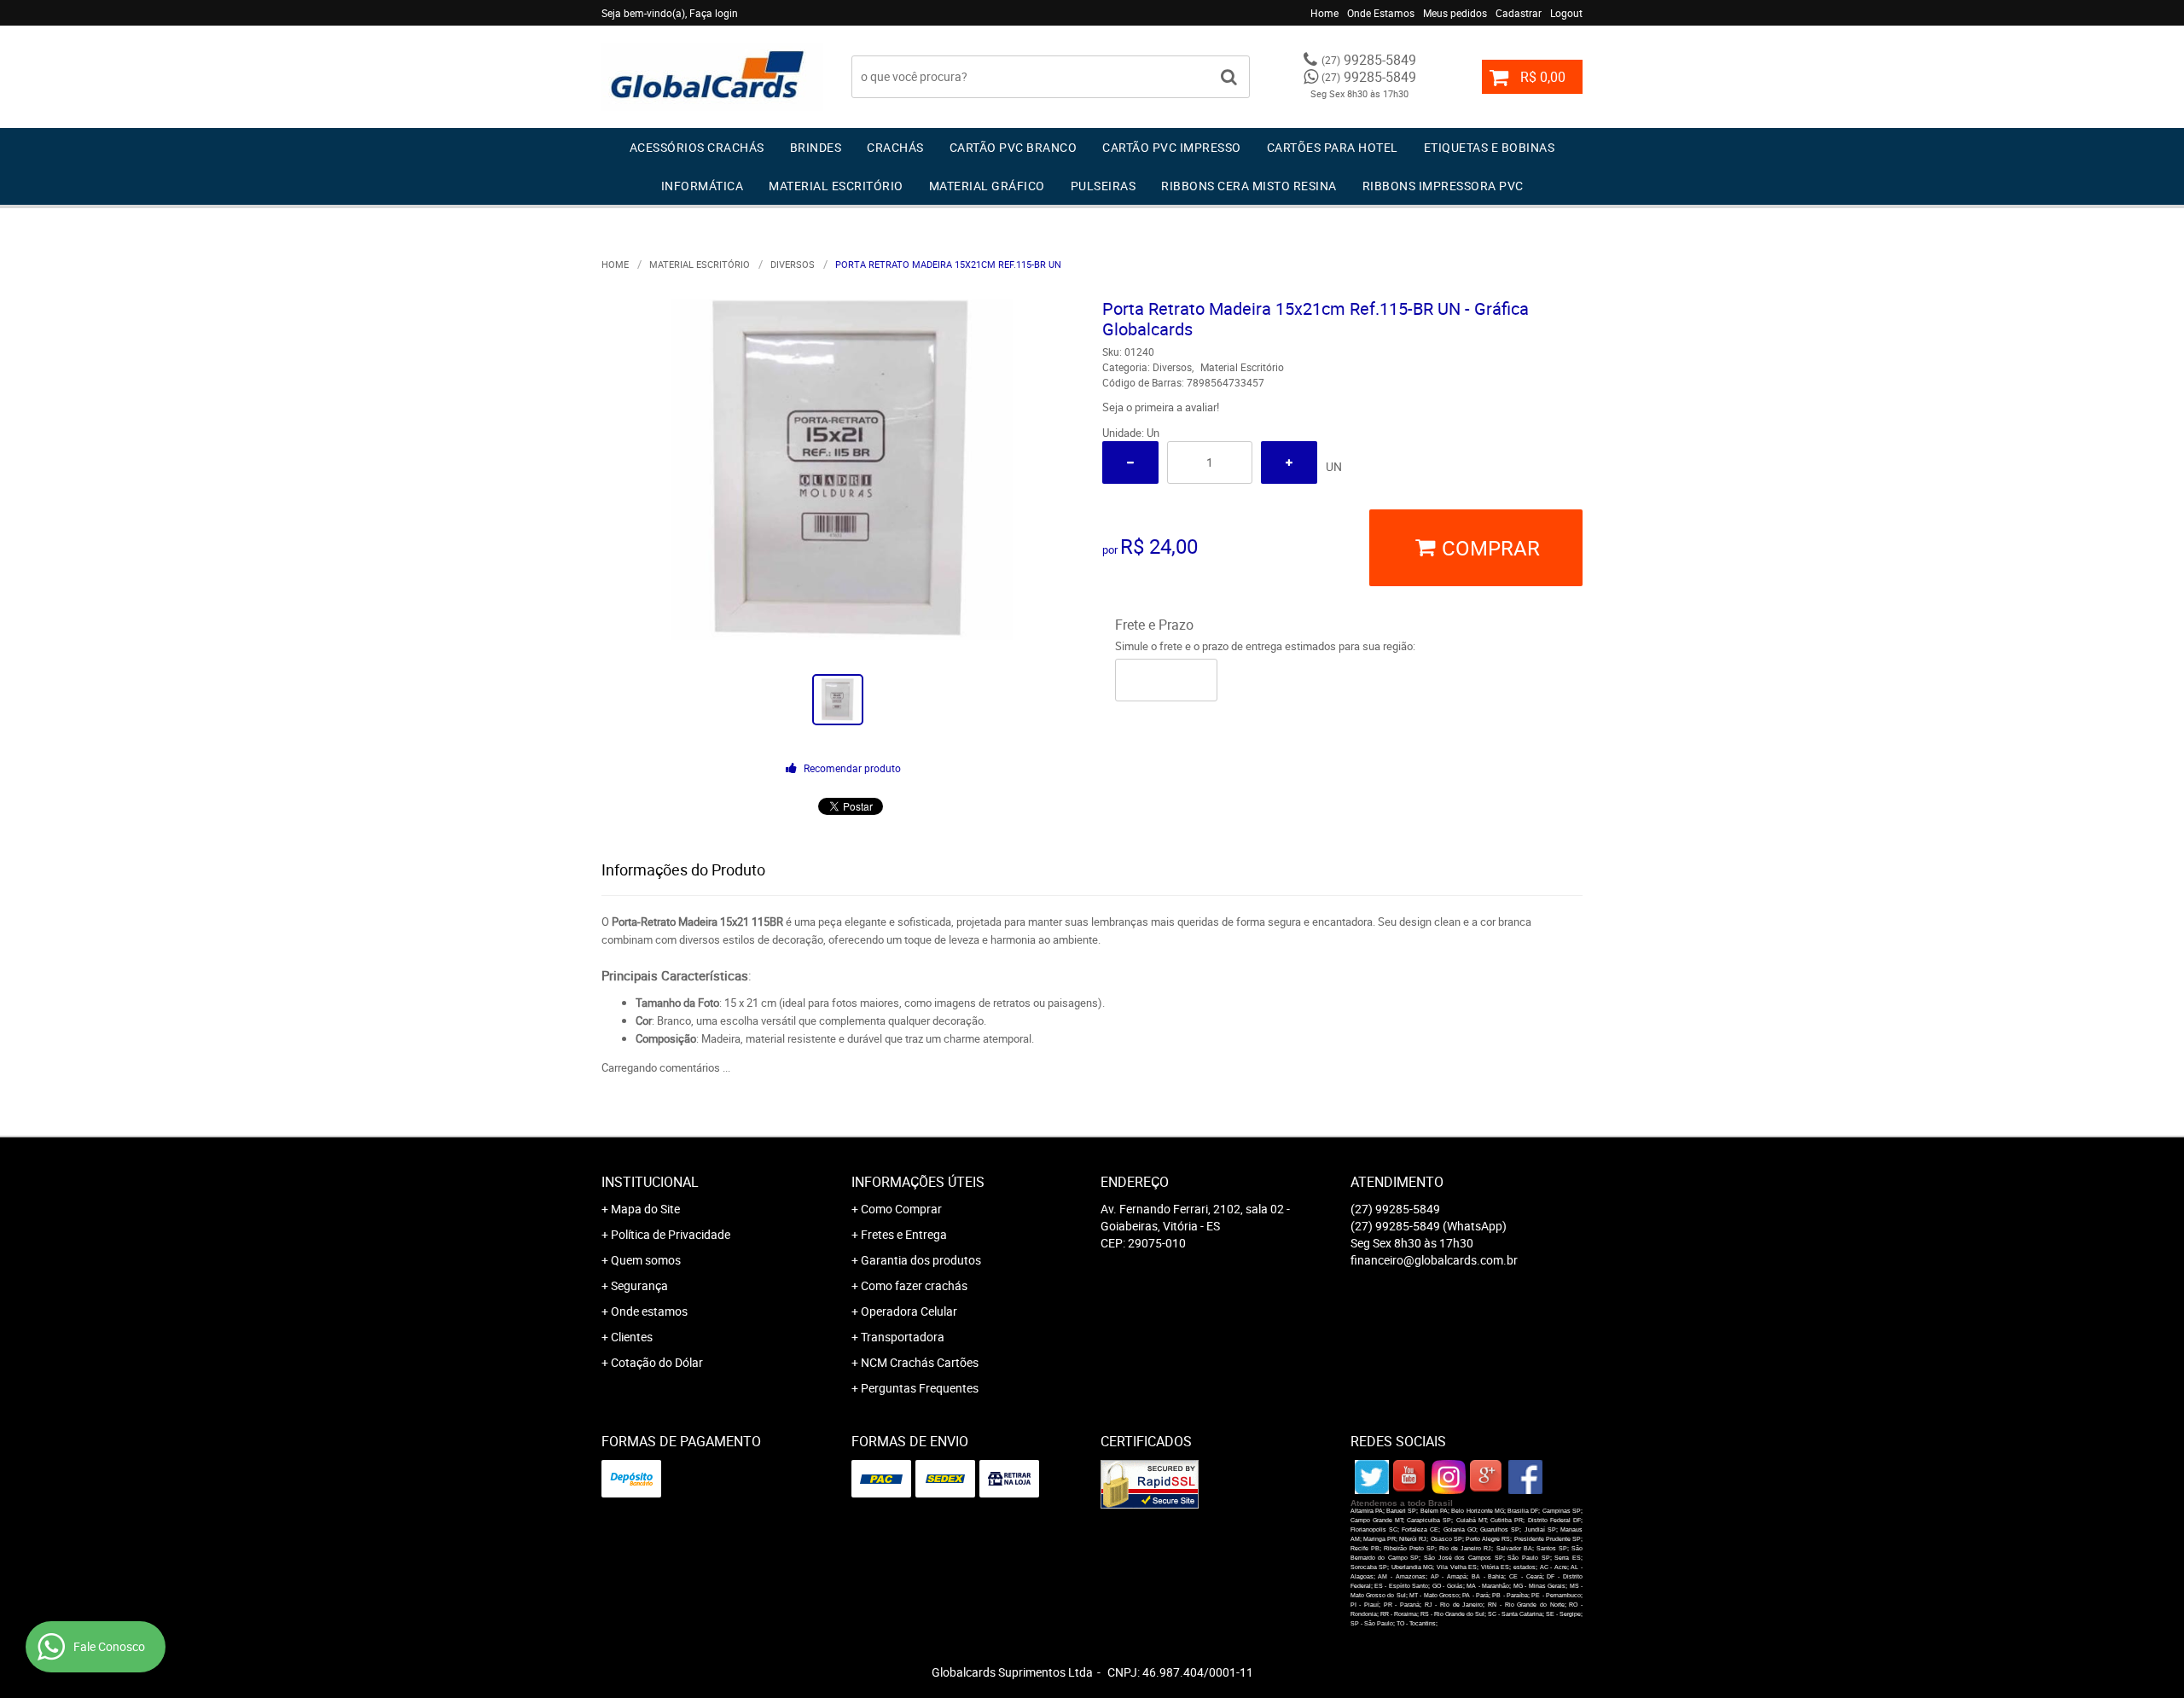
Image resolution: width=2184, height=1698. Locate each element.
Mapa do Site (645, 1209)
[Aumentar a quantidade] (1289, 462)
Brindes (816, 147)
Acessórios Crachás (697, 147)
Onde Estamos (1380, 13)
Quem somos (646, 1260)
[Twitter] (1372, 1477)
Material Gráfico (987, 185)
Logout (1566, 13)
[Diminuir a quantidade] (1130, 462)
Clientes (632, 1337)
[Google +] (1487, 1477)
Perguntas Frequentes (920, 1388)
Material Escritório (836, 185)
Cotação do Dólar (657, 1362)
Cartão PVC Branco (1013, 147)
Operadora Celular (909, 1311)
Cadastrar (1519, 13)
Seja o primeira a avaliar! (1160, 407)
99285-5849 (1368, 59)
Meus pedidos (1455, 13)
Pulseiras (1103, 185)
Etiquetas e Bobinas (1489, 147)
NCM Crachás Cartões (920, 1362)
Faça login (713, 13)
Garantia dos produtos (921, 1260)
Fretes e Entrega (904, 1234)
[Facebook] (1525, 1477)
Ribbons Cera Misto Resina (1249, 185)
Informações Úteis (918, 1181)
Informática (702, 185)
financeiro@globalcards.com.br (1434, 1260)
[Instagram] (1449, 1477)
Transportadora (902, 1337)
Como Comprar (901, 1209)
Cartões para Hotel (1332, 147)
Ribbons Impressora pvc (1443, 185)
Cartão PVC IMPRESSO (1171, 147)
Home (1324, 13)
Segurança (639, 1285)
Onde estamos (649, 1311)
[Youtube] (1410, 1477)
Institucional (650, 1181)
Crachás (895, 147)
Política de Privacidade (670, 1234)
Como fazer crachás (914, 1285)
§
Problem to solve: Give back, word for word, the lines of the records that run from the one holding "Acessórios Crachás (697, 147)" to the very last.

Solution below:
Acessórios Crachás (697, 147)
Onde Estamos (1380, 13)
Quem somos (646, 1260)
[Twitter] (1372, 1477)
Material Gráfico (987, 185)
Logout (1566, 13)
[Diminuir a quantidade] (1130, 462)
Clientes (632, 1337)
[Google +] (1487, 1477)
Perguntas Frequentes (920, 1388)
Material Escritório (836, 185)
Cotação do Dólar (657, 1362)
Cartão PVC Branco (1013, 147)
Operadora Celular (909, 1311)
Cadastrar (1519, 13)
Seja o primeira a avaliar! (1160, 407)
99285-5849 (1368, 59)
Meus pedidos (1455, 13)
Pulseiras (1103, 185)
Etiquetas e Bobinas (1489, 147)
NCM Crachás Cartões (920, 1362)
Faça login (713, 13)
Garantia dos produtos (921, 1260)
Fretes e Entrega (904, 1234)
[Facebook] (1525, 1477)
Ribbons Cera Misto Resina (1249, 185)
Informações Úteis (918, 1181)
Informática (702, 185)
financeiro@globalcards.com.br (1434, 1260)
[Instagram] (1449, 1477)
Transportadora (902, 1337)
Como Comprar (901, 1209)
Cartões para Hotel (1332, 147)
Ribbons Impressora pvc (1443, 185)
Cartão PVC IMPRESSO (1171, 147)
Home (1324, 13)
Segurança (639, 1285)
Onde estamos (649, 1311)
[Youtube] (1410, 1477)
Institucional (650, 1181)
Crachás (895, 147)
Política de Privacidade (670, 1234)
Como fazer crachás (914, 1285)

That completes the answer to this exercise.